SP-Bundesrätin Simonetta Sommaruga (62) tritt per Ende Jahr zurück. Nun dreht sich bereits das Kandidatinnen-Karussell für ihre Nachfolge. Die Parteispitze schlägt der Fraktion folgende Kriterien vor: Auf Sommaruga soll eine Frau folgen. Aus welchem Landesteil, ist egal. Und das Parlament soll aus einem Zweier-Ticket wählen können.

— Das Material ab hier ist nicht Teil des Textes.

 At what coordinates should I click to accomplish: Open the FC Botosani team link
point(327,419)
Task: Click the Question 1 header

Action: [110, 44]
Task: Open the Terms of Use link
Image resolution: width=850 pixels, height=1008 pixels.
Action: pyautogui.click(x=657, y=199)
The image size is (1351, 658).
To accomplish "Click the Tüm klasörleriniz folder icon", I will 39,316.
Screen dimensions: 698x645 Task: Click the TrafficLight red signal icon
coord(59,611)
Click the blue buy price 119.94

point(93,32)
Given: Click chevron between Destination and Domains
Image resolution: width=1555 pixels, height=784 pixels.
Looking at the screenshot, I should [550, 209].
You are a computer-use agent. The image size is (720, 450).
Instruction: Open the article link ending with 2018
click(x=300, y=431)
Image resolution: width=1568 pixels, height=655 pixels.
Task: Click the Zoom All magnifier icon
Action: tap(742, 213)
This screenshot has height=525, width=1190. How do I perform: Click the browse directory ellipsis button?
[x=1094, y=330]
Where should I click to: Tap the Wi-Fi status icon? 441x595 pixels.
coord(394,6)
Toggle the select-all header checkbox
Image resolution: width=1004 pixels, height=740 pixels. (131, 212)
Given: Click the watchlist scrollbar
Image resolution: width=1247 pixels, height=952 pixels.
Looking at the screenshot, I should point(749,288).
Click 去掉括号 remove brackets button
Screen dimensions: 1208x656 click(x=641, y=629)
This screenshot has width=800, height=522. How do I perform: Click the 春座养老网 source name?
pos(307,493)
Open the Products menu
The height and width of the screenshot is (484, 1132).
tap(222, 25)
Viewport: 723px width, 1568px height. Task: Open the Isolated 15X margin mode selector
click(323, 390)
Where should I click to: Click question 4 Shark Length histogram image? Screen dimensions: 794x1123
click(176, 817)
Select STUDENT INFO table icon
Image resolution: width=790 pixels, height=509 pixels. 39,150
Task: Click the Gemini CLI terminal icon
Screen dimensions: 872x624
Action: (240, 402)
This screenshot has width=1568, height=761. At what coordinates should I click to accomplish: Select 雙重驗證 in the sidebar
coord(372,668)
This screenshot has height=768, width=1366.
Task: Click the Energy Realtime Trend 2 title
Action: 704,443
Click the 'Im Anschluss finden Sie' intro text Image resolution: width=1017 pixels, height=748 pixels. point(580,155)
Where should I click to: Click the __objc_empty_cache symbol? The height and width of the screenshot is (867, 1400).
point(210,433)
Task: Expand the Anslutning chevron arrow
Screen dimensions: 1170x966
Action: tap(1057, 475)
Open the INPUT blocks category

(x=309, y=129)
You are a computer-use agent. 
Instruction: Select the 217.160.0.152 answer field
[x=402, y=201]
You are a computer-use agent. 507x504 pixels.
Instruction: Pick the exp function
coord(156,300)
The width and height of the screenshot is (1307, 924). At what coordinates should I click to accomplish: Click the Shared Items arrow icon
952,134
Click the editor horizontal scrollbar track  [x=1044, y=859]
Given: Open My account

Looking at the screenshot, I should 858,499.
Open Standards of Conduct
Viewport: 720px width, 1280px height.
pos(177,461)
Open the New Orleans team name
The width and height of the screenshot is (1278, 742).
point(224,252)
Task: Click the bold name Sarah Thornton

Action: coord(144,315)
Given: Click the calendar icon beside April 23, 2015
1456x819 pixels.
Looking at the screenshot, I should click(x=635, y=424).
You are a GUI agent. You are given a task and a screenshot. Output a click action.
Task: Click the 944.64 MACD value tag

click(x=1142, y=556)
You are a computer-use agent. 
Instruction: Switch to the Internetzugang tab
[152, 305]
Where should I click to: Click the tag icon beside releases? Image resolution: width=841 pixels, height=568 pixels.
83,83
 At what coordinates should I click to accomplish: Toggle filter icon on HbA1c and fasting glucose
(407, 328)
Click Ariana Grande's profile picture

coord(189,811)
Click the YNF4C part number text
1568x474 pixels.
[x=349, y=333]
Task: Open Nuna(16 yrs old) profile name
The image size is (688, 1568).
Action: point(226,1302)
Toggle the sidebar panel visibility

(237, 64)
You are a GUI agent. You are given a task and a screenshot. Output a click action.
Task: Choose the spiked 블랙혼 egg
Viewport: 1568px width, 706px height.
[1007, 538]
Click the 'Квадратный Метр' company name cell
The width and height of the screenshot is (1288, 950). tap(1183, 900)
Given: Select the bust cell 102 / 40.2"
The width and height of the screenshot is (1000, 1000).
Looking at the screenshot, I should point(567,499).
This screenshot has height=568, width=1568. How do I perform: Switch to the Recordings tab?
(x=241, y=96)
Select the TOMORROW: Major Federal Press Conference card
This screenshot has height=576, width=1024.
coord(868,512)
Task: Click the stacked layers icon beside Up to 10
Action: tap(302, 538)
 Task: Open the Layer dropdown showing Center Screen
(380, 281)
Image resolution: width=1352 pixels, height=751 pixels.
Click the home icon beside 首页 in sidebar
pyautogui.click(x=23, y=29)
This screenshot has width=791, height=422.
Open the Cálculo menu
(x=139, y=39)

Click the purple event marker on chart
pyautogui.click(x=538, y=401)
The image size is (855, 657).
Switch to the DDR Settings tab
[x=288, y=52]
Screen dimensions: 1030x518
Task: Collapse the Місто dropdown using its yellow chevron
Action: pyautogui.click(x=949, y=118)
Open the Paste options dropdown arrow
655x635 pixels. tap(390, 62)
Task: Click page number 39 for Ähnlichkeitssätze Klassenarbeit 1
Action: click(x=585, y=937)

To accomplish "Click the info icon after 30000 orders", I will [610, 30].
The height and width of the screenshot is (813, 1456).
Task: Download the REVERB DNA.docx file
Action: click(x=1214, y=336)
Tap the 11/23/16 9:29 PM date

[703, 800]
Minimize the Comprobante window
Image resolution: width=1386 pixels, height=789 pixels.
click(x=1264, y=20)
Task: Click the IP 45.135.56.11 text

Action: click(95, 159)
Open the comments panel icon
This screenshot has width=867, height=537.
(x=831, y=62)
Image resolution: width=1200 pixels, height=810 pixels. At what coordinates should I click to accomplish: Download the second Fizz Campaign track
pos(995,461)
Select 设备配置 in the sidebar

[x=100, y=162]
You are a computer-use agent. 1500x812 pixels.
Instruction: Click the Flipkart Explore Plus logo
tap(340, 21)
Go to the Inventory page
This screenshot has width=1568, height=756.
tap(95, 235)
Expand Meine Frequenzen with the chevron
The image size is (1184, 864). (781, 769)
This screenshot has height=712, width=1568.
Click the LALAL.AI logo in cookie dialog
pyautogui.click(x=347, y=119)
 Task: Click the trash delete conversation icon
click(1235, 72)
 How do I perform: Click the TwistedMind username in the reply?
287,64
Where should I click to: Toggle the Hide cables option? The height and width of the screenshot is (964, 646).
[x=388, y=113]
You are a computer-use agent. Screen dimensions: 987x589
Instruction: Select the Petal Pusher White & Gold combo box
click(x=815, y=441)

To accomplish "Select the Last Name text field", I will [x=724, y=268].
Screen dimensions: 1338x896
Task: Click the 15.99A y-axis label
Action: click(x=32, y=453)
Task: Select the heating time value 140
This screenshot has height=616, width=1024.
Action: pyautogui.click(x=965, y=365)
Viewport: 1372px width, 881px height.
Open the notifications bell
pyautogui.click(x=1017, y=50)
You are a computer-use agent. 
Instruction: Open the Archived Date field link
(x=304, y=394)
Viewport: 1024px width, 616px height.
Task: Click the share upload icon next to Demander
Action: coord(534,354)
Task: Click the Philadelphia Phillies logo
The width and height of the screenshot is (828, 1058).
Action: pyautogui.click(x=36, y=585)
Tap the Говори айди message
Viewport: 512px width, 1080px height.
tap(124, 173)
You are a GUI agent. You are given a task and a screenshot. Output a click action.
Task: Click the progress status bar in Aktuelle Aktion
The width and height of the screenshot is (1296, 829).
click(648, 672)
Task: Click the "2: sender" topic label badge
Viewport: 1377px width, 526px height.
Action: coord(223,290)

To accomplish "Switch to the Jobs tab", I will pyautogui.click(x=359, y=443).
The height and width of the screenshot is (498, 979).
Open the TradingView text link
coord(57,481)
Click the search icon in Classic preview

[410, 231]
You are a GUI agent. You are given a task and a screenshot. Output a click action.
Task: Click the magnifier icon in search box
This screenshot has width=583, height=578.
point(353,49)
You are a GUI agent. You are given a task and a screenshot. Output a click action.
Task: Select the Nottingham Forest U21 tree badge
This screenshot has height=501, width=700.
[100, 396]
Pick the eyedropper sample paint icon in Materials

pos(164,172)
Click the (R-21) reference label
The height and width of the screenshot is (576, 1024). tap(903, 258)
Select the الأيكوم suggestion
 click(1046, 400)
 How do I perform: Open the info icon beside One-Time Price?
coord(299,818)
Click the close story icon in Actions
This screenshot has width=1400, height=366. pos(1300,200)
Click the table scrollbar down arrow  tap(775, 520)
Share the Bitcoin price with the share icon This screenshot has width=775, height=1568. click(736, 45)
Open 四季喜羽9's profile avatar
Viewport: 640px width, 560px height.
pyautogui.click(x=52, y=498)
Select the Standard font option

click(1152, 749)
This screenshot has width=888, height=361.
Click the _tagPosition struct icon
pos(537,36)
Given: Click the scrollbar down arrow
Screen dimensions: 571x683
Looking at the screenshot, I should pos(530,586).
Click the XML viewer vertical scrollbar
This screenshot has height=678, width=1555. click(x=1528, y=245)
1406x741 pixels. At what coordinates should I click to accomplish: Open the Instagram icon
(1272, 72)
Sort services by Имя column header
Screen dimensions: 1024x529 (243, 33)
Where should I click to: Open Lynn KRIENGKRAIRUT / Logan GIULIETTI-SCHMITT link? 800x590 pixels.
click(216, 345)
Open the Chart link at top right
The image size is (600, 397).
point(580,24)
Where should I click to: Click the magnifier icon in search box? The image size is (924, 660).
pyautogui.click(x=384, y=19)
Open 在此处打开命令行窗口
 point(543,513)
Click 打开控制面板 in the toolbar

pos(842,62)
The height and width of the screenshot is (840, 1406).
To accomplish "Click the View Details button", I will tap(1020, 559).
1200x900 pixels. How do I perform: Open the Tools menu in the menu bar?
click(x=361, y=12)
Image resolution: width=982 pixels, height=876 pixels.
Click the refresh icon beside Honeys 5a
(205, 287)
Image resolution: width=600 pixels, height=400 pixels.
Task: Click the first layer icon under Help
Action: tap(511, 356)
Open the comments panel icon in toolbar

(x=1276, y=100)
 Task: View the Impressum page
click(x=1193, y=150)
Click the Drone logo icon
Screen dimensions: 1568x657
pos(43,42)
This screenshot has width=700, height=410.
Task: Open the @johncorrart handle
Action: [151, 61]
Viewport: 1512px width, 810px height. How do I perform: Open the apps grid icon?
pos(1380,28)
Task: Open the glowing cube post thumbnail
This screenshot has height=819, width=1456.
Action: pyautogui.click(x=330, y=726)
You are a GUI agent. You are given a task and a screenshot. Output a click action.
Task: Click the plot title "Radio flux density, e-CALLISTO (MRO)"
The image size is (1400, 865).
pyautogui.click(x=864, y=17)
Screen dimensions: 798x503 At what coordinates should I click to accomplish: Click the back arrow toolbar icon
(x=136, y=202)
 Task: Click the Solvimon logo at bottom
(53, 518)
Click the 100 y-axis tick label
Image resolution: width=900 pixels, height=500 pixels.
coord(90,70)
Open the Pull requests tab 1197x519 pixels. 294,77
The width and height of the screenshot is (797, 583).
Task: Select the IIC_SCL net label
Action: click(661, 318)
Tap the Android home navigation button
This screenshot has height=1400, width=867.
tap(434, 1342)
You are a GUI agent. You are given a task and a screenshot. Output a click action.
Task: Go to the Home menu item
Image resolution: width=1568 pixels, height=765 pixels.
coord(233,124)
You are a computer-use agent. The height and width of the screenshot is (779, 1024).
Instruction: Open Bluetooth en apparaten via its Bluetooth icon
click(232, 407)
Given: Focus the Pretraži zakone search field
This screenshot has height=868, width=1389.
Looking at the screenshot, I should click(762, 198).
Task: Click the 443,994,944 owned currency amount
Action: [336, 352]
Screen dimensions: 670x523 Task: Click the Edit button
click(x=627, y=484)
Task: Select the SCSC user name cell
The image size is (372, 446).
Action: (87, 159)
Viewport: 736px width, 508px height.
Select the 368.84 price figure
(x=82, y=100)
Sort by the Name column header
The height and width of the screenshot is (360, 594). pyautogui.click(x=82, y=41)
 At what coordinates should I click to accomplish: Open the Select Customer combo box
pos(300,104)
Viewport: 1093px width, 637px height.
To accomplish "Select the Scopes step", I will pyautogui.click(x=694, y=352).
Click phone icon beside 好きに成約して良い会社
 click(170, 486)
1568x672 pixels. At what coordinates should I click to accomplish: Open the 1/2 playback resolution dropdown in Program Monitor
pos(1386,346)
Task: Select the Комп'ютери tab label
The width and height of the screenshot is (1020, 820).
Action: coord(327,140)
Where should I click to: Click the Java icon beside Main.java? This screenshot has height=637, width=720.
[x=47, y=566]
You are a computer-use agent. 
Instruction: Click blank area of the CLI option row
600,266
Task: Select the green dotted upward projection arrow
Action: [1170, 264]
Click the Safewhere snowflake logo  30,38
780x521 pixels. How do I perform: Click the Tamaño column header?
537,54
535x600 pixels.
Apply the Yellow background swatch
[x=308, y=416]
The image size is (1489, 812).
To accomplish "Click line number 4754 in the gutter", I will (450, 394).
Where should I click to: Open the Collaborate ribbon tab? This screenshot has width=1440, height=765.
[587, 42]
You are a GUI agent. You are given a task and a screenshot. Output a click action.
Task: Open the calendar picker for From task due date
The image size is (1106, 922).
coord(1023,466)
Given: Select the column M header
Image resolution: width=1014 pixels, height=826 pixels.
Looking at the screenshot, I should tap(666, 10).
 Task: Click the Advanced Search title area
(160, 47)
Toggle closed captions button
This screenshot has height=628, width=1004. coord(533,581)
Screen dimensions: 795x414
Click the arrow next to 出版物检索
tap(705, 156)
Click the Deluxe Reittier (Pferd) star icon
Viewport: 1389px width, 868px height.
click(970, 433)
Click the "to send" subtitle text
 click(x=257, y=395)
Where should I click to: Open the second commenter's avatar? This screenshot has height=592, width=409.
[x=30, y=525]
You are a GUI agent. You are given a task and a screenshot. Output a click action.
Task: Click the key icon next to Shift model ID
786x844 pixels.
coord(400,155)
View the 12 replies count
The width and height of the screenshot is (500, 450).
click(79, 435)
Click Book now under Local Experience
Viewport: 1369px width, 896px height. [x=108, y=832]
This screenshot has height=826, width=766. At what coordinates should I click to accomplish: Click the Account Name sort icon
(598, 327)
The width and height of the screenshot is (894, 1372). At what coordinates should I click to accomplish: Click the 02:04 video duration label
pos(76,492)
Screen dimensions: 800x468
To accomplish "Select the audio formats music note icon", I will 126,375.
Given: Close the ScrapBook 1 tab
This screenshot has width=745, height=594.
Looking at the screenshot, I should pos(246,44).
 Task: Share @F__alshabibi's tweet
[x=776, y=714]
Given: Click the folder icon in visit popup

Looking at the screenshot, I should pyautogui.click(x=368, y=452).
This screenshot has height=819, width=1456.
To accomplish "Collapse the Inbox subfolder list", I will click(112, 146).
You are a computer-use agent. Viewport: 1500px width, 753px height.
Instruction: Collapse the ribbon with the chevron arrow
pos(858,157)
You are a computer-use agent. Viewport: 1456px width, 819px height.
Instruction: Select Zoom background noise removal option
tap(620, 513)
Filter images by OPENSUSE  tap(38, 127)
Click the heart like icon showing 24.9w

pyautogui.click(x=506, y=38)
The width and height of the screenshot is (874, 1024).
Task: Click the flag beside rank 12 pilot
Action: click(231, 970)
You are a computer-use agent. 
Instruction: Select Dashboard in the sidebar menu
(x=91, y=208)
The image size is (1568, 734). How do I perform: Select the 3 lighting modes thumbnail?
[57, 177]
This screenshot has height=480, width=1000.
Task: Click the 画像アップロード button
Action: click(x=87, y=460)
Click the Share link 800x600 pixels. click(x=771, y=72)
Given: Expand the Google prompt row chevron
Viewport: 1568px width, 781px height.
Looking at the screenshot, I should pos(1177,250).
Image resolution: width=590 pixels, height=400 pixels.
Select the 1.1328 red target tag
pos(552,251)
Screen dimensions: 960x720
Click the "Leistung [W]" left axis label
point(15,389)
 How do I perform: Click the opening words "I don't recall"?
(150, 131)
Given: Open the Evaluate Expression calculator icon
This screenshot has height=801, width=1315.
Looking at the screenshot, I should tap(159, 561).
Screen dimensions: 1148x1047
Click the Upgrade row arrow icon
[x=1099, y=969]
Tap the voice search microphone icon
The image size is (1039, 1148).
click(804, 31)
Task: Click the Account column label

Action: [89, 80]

Die SP-Frauen stehen also im Fokus. Die Partei, die sich stark für Gleichberechtigung einsetzt, mag nicht mit einer reinen Männervertretung in der Regierung sitzen – nicht einmal temporär.
Wollen die Zürcher den Sitz holen, ist eine Kandidatur von SP-Regierungsrätin Jacqueline Fehr (59) denkbar. Sie hat 2010 bereits einmal einen Versuch unternommen, unterlag damals aber Sommaruga.
«Muss in Ruhe überlegen»
Oder will Sicherheitspolitikerin Priska Seiler-Graf (54) ihren Hut in den Ring werfen? Die Zürcherin sagt auf Anfrage zu Blick, dass die Rücktrittsnachricht sie sehr betroffen mache. «Ich muss jetzt meine Gedanken ordnen und in Ruhe überlegen.»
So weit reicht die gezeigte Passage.